The Lidless Eye Army lists
Nearly one quarter of a
century ago - when Middle Earth wargaming was less popular than it is now
and Peter Jackson was still making cheap horror films - some friends and I
at the Warlords used the (then) very popular Wargames Research Group's Ancient
Rules (in their 6th incarnation) to play Lord of the Rings Table top games.
W had been playing since the late seventies or more using unlicensed figures as nothing else was available. We adapted a set of non fantasy rules but - for a while - it was quite popular. We produced a set of army lists (what's a Codex…?) to go with the very minor rules adoptions we made and so popular were they that we sold them the length and breadth of the country. Well, a couple of traders took stock from us and flogged them. We sold the first hundred or so by the end of '81 and - with new information in the shape of the Unfinished Tales being published by Allen and Unwin - we did a revised second edition with more lists in and an interpreted map.

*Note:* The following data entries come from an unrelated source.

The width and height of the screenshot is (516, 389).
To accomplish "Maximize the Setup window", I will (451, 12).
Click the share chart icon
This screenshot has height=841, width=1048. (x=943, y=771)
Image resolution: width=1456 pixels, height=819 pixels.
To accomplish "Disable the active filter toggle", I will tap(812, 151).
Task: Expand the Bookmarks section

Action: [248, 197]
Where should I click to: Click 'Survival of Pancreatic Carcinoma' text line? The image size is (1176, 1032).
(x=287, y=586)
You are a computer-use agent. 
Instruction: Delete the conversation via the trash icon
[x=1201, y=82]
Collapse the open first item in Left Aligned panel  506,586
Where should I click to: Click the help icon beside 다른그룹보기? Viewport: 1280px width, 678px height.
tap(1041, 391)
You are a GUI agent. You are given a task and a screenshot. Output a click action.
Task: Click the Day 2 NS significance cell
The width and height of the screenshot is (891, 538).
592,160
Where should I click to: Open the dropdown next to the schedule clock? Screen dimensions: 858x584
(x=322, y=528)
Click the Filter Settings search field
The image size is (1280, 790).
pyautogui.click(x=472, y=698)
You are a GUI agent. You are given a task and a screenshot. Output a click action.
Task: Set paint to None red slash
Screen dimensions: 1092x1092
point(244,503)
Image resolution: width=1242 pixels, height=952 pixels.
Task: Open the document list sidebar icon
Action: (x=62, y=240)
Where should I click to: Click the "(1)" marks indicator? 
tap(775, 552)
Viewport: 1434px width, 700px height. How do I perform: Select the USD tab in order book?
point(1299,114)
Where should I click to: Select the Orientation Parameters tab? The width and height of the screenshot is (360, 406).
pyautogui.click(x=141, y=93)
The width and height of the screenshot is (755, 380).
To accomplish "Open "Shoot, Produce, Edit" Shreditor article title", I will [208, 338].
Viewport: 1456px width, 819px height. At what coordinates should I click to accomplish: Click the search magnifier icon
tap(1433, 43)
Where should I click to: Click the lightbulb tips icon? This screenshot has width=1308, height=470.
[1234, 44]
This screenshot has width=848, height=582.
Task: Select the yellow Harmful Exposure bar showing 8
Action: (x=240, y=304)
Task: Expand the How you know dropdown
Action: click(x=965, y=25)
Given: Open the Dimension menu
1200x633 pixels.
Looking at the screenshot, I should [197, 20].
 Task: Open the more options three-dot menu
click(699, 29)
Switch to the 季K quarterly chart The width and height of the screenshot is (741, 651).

I was pretty proud of that map, I can tell you. Before the days of scanners and home computers I spent hours in the Xerox Shop (remember them?) blowing up and reducing down the maps supplied in my hardback versions of the Silmarillion and Unfinished tales until I had produced something that was - to my knowledge at the time - a unique view of Ennorath: the only one I had seen to date that incorporated Beleriand and Middle Earth in the right positions and the correct sizes.
Sure - since then, loads of people have done it, but in 1983…
Anyway, WRG 6th edition has gone the way of all flesh (we have DBM and all sorts of Alphabetti Spaghetti now) and Peter Jackson has decided that Elves were at Helm's Deep and carry double handed, curved scimitars.
But before that we had generated - The Lidless Eye. We sold about 600 of them and covered our cost. They are well out of print and well out of date in all sorts of ways - the original text exists nowhere else than on the typewritten documents that were reduced down to A5 to print them, so the chance of anyone producing a 'proper' electronic copy is pretty much zero. Anyway, copyright being what it is, it's probably best if we just leave it at this: I scanned my one remaining copy and produced it as a PDF.
Recently I have had a couple of requests for copies of the lists and - as I have just the one left - I am loath to part with it so this probably seems the best thing to do.
I am convinced that - although aimed at another time and place, gaming wise - much of the original research we did was pretty darned valid. Certainly more valid than much of the research Mr Jackson did. Or didn't do. You are welcome to download it and make of it what you will but, GW hold the rights to the modern figures - and excellent most of them are too, it has to be said - and New Line Cinema have made some splendidly enjoyable films. That are mostly based on Tolkien.
Enjoy. - Click on the Page front cover or here to down load the pdf but be warned - it is 2000kb or so.
John Treadaway
December 2004
PS - As a foot note,
when GW held the LotR rights to figures the first time around - in the mid eighties
- they offered me, on the strength of these army lists - the job of adapting
Warhammer for LotR. I looked at the idea and eventually pulled the escape lever
when they said that the Orcs still had to be green… And - in the spirit
of that tradition - green Orcs can still be found painted as illustrations for
LotR Orcs on GW publications even to this day. Ah well!